Nous sommes entrés dans l’ère du clash, estime Christian Salmon dans un livre publié chez Fayard sous ce titre. Le Brexit, l’élection de Donald Trump, la rhétorique populiste, le harcèlement numérique illustrent une brutalisation des échanges qui peut à juste titre susciter la nostalgie de formes plus policées du débat citoyen. C’est l’objet du dossier proposé par le mensuel Sciences Humaines : l’art de parler. Entre vérité et persuasion, l’éloquence a bien des ambiguïtés mais elle aussi des vertus civiques, ce que le philosophe Habermas désignait comme l’éthique de la discussion. Nicolas Roussellier en retrace l’histoire entre grandeur et décadence

La parole politique ne peut avoir le même statut qu’une démonstration de géométrie ; elle n’a pas le même régime de vérité. Elle n’en a pas moins l’obligation de construire un sens qui au-delà de sa fragilité doit pouvoir créer un lien social et politique, faire exister le bien commun. 

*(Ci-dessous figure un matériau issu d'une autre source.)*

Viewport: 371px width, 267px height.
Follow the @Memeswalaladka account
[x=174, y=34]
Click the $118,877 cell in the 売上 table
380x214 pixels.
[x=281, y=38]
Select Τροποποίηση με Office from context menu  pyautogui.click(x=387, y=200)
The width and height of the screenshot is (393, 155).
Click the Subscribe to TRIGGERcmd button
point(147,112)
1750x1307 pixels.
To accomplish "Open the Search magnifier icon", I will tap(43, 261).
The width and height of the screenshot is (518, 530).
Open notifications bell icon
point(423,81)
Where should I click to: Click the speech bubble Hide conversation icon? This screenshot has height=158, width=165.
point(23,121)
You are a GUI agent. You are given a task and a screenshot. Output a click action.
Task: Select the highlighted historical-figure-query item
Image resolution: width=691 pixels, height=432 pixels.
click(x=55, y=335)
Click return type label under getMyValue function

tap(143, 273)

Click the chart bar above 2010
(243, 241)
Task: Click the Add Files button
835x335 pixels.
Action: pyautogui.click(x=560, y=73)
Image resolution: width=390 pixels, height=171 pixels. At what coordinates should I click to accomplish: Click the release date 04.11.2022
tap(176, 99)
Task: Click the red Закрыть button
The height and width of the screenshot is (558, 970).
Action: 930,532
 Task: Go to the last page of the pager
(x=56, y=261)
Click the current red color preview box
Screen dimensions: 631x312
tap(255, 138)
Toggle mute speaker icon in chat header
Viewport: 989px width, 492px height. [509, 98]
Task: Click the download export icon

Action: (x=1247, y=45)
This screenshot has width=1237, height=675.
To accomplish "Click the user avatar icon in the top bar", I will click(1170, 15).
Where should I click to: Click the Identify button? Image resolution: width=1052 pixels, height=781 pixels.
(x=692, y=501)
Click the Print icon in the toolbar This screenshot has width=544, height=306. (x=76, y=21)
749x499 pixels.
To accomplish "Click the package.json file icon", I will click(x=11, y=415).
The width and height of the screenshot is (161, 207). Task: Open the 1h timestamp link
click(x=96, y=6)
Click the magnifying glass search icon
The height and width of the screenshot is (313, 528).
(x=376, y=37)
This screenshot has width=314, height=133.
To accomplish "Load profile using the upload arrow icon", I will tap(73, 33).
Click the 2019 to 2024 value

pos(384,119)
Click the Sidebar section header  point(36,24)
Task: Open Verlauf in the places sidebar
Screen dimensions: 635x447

L’auteur du Parlement de l’éloquence – sous-titré La souveraineté de la délibération au lendemain de la Grande Guerre – rappelle que la controverse avec les sophistes, maîtres de l’art oratoire, a été le geste fondateur de la philosophie en Grèce ancienne. Mais c’est bien le caractère performatif du discours politique qui, à la Révolution, a fait « advenir la présence réelle de la nation ou de la volonté générale ». Par la suite, l’éloquence parlementaire jouira d’un grand prestige, au point d’être considérée comme un genre littéraire : 11 volumes pour les discours de Gambetta… Au début du XXe siècle, cependant « on commence à parler de la République des avocats dans un sens plutôt péjoratif ». L’antiparlementarisme se nourrit de l’impuissance des beaux discours face aux désordres financiers. Puis vient le général de Gaulle et l’âge des médias audiovisuels. 

Alors même qu’il se trouve relativement isolé à Londres, le micro de la BBC permet littéralement d’inventer la France libre. Rarement l’éloquence n’a été aussi performative. 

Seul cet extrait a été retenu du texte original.